As of July 2026, his work has been cited 33,225 (ISI) or 61,701 Google Scholar times; his ISI H-index is 93, his h-index is 122 and his I10-index is 333.

He served as Secretary and Treasurer of the Guarantors of Brain, and an Associate Editor of the journal Brain between 2007-2014 and remains a trustee of the charity. In 2008 he was elected a Fellow of the Royal College of Physicians of London. In 2010 he was elected a Fellow of the Academy of Medical Sciences. He was a member of the Medical Research Council Neuroscience and Mental Health Board 2008-2012 and a member of the Medical Programme (subsequently Professional) Board for England from its inception until 2012. His Who's Who entry lists his recreation as 'achieving a better work/life balance'

Rees research interests are on the neural mechanisms underlying human consciousness in health and disease. At present most work focuses on the neural correlates of particular types of conscious content, aiming to distinguish between conscious and unconscious representations in the human brain. As a considerable amount is already known about the anatomy and physiology of the visual system, much of the research in the laboratory focuses on visual awareness. However, his laboratory also studies the auditory and somatosensory systems. Most research involves functional MRI at high field, in combination with behavioral studies, transcranial magnetic stimulation and EEG/MEG. Previous work by Rees has suggested that subjective awareness of objects in the visual environment is associated not just with enhanced activation in visual areas of the occipital lobe, but also areas of parietal and prefrontal cortex often associated with attention. A major focus of this work is therefore in studying interactions between visual cortex and these areas, both in the context of attention, and with respect to eye movements.

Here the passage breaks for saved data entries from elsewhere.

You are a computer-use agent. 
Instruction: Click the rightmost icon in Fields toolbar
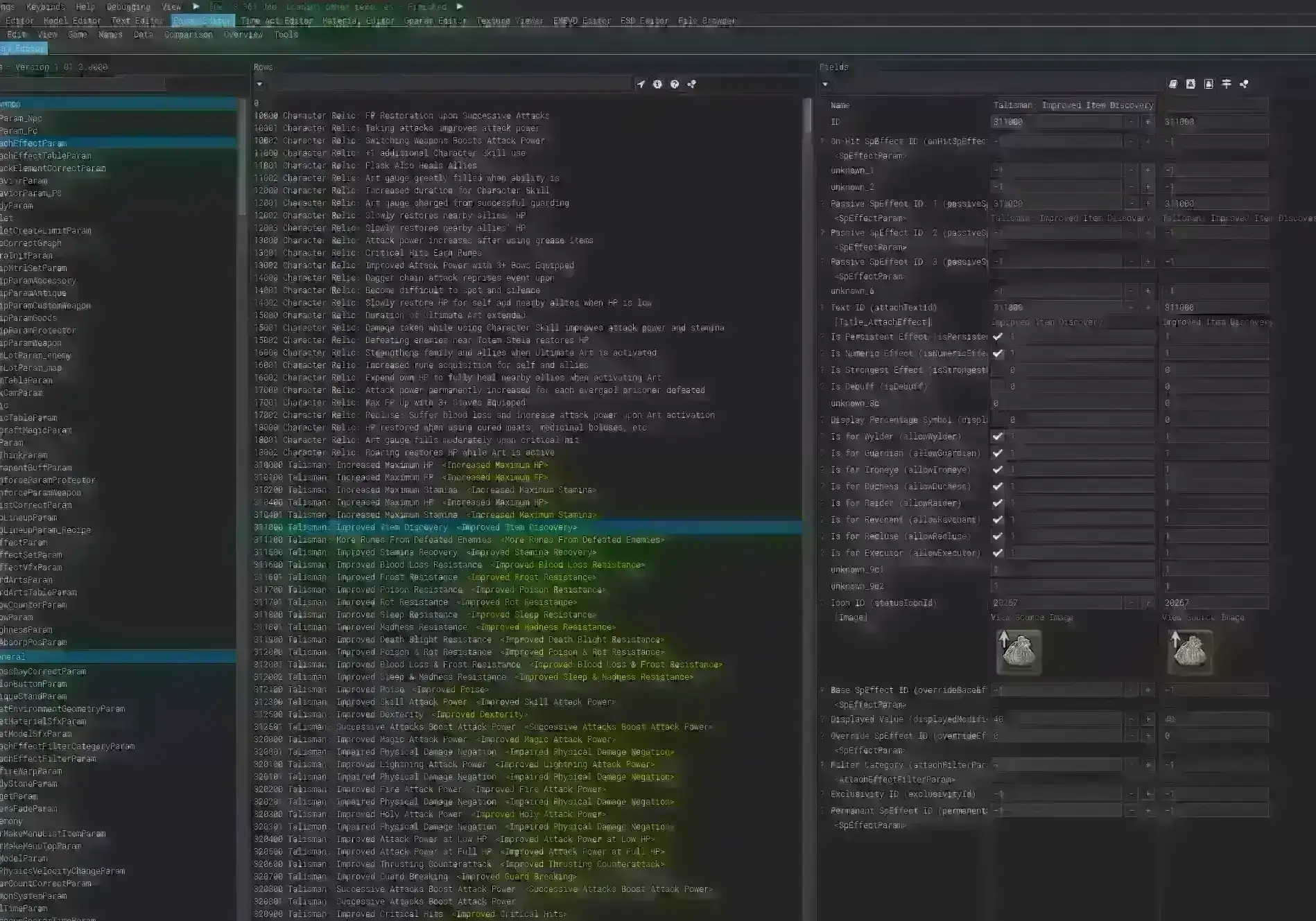(x=1244, y=84)
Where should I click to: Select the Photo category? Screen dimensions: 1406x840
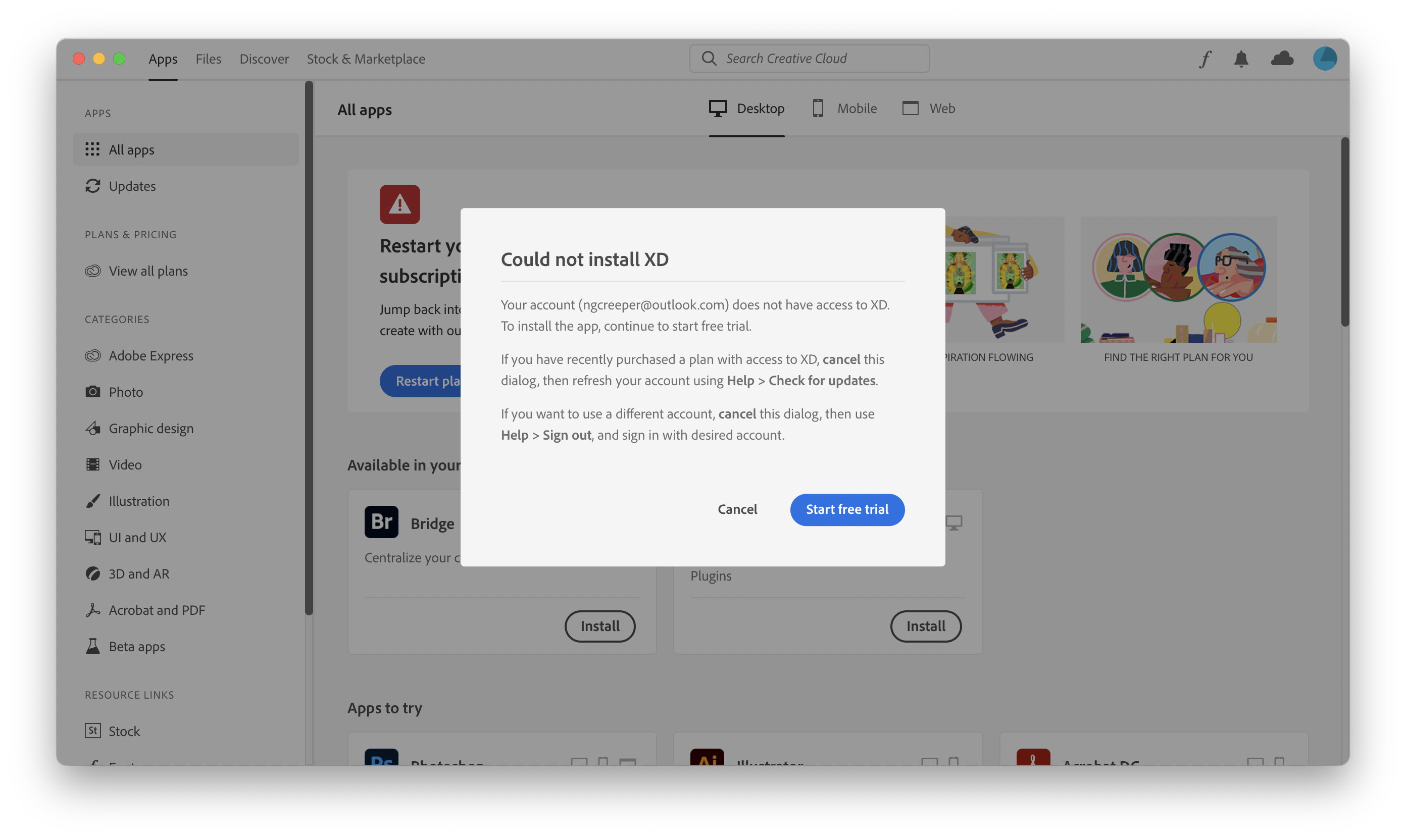126,391
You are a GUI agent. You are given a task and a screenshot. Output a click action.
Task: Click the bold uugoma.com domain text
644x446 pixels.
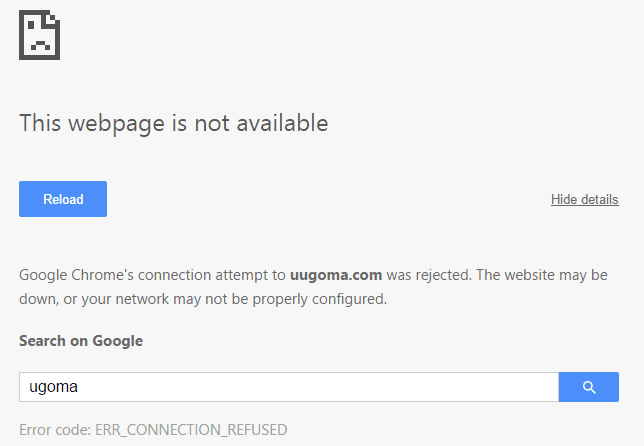(336, 275)
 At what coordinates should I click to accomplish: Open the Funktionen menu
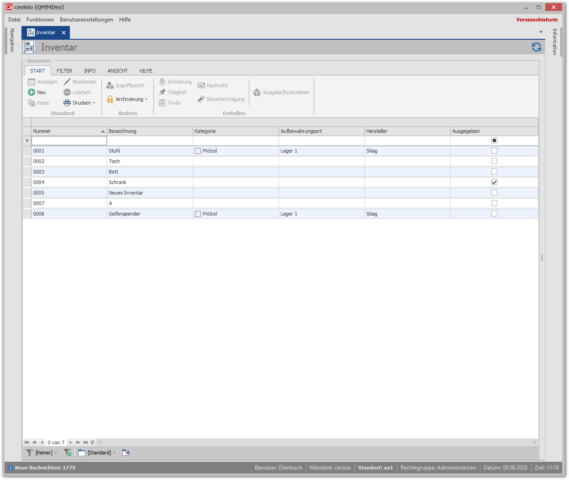coord(40,20)
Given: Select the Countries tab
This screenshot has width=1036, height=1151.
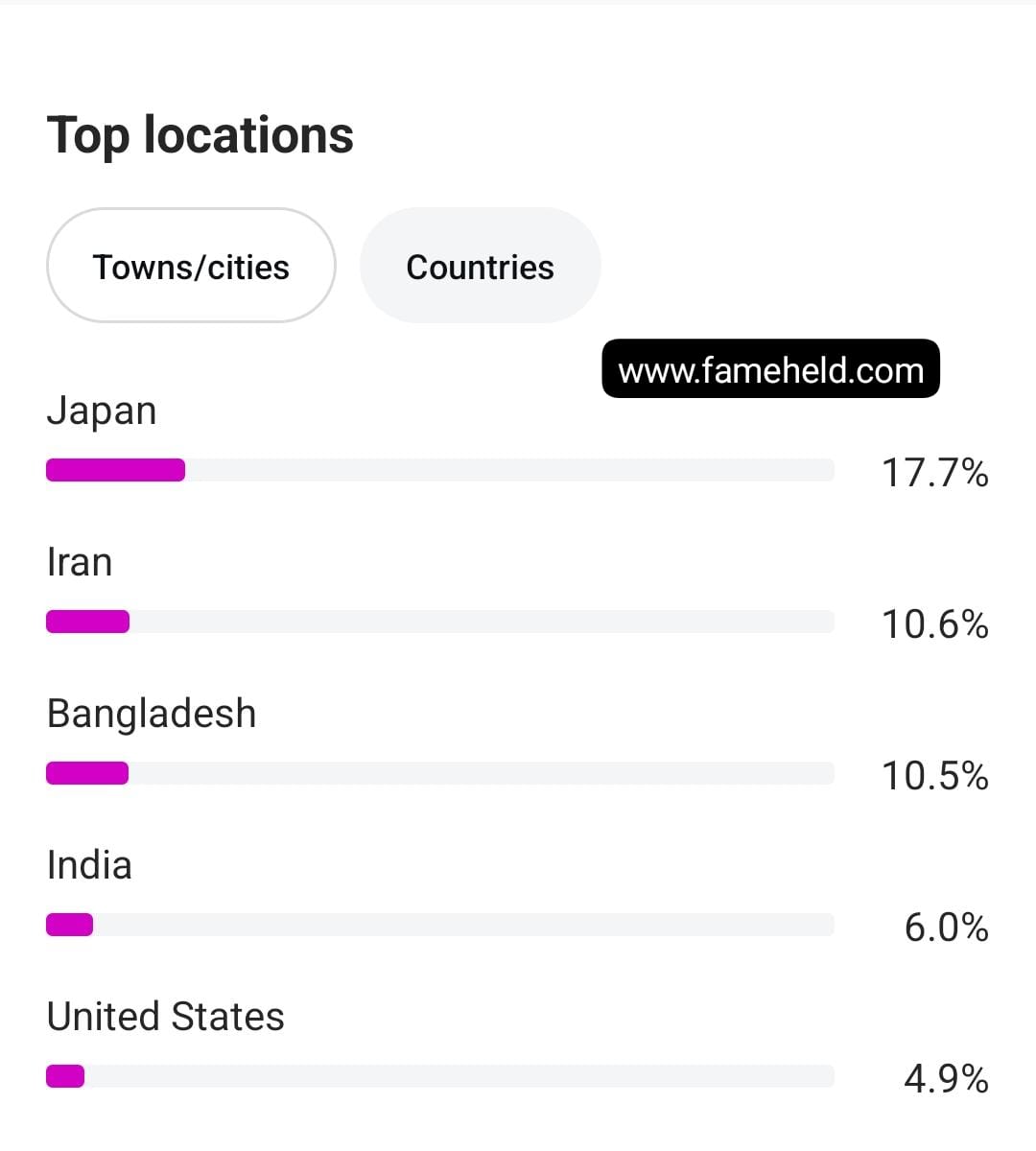Looking at the screenshot, I should coord(480,267).
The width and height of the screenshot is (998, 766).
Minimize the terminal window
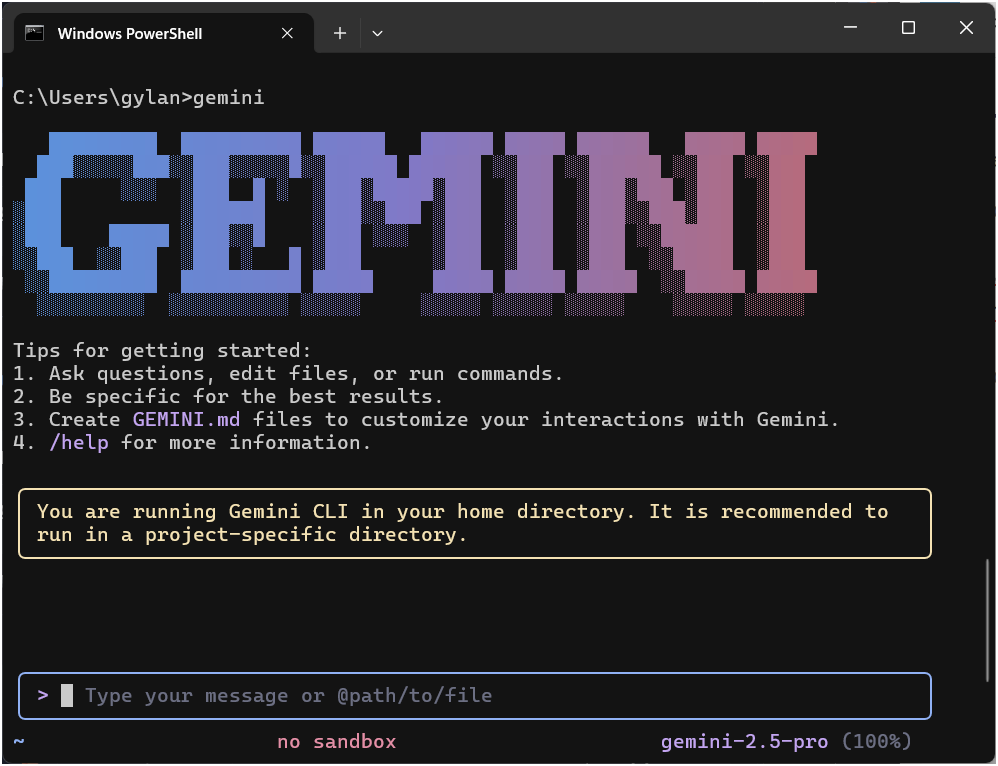(x=850, y=28)
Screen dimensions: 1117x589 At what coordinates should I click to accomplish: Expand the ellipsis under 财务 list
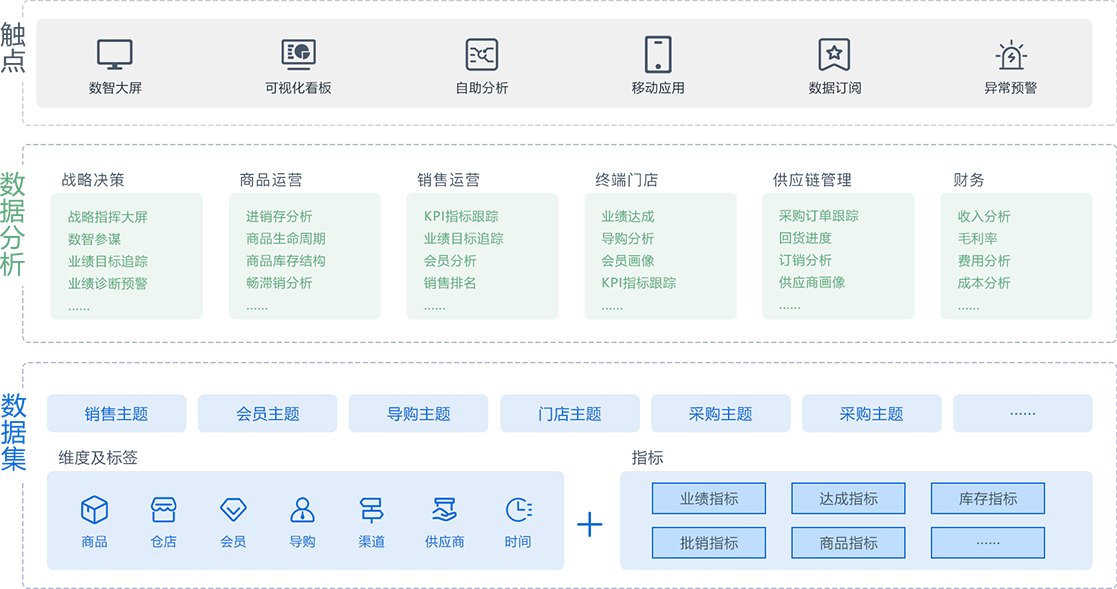point(968,305)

More recently, he has worked on neurodegeneration, collaborating with Sarah Tabrizi. His work on multivariate inference has led to collaborations with Parashkev Nachev and work in high-dimensional neurology and with DeepMind.

He co-edited a large reference book entitled the Neurobiology of Attention with Laurent Itti and John Tsotsos, and is the author of numerous articles and invited reviews on the functional imaging of consciousness.

He was a member of the board of the Association for the Scientific Study of Consciousness until stepping down in 2007, and with Patrick Wilken organised its tenth annual meeting that was held at St. Anne's College, Oxford in June 2006.

In 2011, Rees co-authored a neuroscience paper, Political Orientations Are Correlated with Brain Structure in Young Adults together with among others actor Colin Firth, who had suggested on BBC Radio 4 that such a paper could be written.

===Teaching and training===
Rees is currently Director of the UCL SLMS Academic Careers Office which delivers strategy and support to academics and clinical academics at UCL. He directs a Wellcome Trust Clinical PhD Programme and a large MRC Doctoral Training Programme associated with the ACO. Previously Rees was the elected Deputy Chair of the British Medical Association (BMA) Medical Academic Staff Committee (MASC) 2007-12, and led on policy development concerning medical academic training. He was a member of the Medical Programme Board for England 2007-2012 and chaired the MPB Recruitment Task and Finish Group overseeing recruitment of all trainee doctors in England. He served on the 'Walport' committee of the UK Clinical Research Collaboration developing Academic Clinical Fellow and Clinical Lecturer schemes, and leads the local ACF and CL schemes at University College London. He was also course director for over a decade for the Membership of the Royal College of Physicians (MRCP) Part 1 courses in London run by Pastest.

===Enterprise and innovation===

Rees is a Non-Executive Director of UCL Business PLC, the technology transfer company associated with UCL. He was also a Senior Scientific Advisor at Google DeepMind between 2015-2020. Rees was Chair of the Knowledge Transfer and Enterprise Board, of the UCL School of Life and Medical Sciences between 2014-2017. He was a Director of Imanova Limited, a molecular imaging company until August 2017 when it was acquired by Invicro.